TO DO » In the data below, find the line containing "Task: Advance chart with right arrow button", then set down that line and every later line up to and including the line containing "Enable the 仅数据", exactly.

DATA FOR THIS EXERCISE »
***

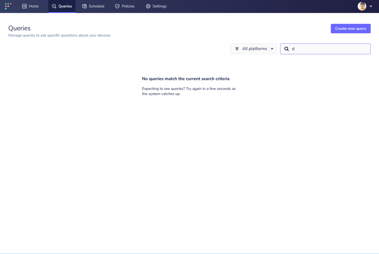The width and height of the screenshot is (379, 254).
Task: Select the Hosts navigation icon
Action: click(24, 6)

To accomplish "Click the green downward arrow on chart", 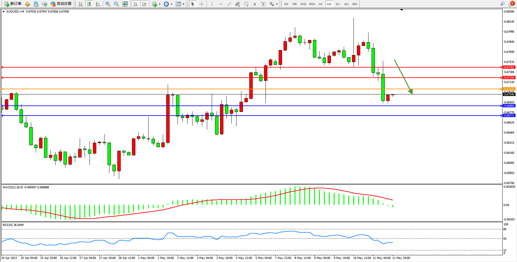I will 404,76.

***

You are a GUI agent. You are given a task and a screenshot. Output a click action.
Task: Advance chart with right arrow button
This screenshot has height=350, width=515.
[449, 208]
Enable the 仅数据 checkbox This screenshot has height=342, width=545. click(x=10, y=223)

***

EXERCISE SOLUTION »
Task: Advance chart with right arrow button
This screenshot has height=350, width=515.
[449, 208]
Enable the 仅数据 checkbox This screenshot has height=342, width=545. click(x=10, y=223)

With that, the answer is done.